My only hope is that on this anniversary, like so many other grim anniversaries (like the 2500 dead milestone, or the one and two year anniversaries), that someone will finally start thinking about the brave men and women in uniform that are over there fighting this war, the families they have left behind here in the States, and seriously develop a plan to hand over Iraq to its own people in a responsible and nonviolent way so we can being our troops home to the loved ones they more then deserve to be with. My concern reaches past our troops and to the millions of Iraqis dying or living in fear in sectarian violence and their horrid quality of life that hasn’t seemed to have improved since the invasion, and the thousands killed in raids and airstrikes in the past three years; all of this while both parties of government back home seem to hold firm to the status quo and are either too engaged with the current Administration to propose change or too afraid of it.

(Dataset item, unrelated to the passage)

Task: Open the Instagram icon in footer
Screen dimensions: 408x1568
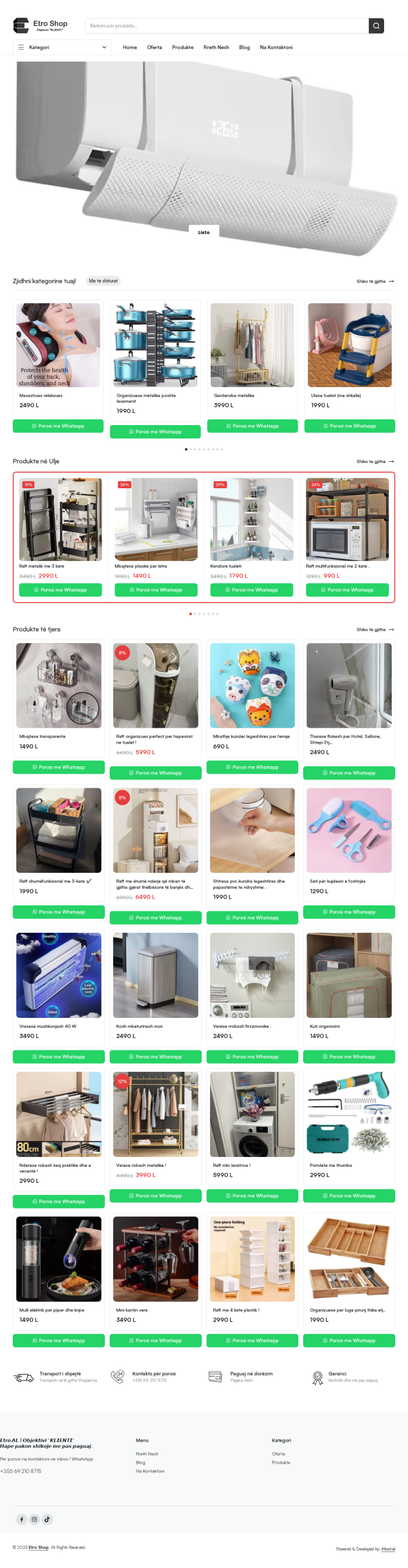Action: [x=34, y=1519]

Regardless, a good look back shows us how different where we are today is from where we were told we would be.
[ Old Forecasts Come Back to Haunt Bush ]
Source: The Washington Post
You can trust that I’m only the type to republish releases from political offices if I really think they warrant consumption, and this one does. Senator Diane Feinstein of California has released a statement from her office that outlines new legislation that she’s trying to push through the legislature to take real aggressive action to curb the very very real threat of global warming and climate change while similarly keeping the economy strong and providing safeguards for keeping the economy moving and keeping the potential threat down to business that business leaders and anti-environmental conservatives routinely claim that any environmental action is.
Seriously; these are the folks who think that cleaning up the air we breathe and the water we drink is going to tank the economy, and that instad polluting our waterways and decimating the EPA is the only way to encourage economic growth. People like our favorite felon Tom DeLay, for example, who called the EPA a “gestapo,” and only ran for office because he was tired of the government telling him that the chemicals he was using as the owner of a pesticide company were actually harmful to the children who crawled on the floors he sprayed. Heaven forbid. But I’m moving off point.
Senator Feinstein has drafted legislation that very well could be the first real steps that the United States has taken domestically towards cleaning itself up as the largest polluter on the planet, and protecting our economy at the same time. If her proposal is taken seriously and agreed upon, it could be the necessary beacon for other world powers like China and India, both of whom are serious polluters in their own right, that could show them that it’s very very possible to protect our planet for future generations, to not kill off thousands of unique species of plants and animals that bring our planet diversity, and to improve the quality of life for all the people on the planet, without impaling your economy and economic growth on a spire of regulations and laws. Here’s wishing Senator Feinstein luck on her proposal. We’ll definitely support her.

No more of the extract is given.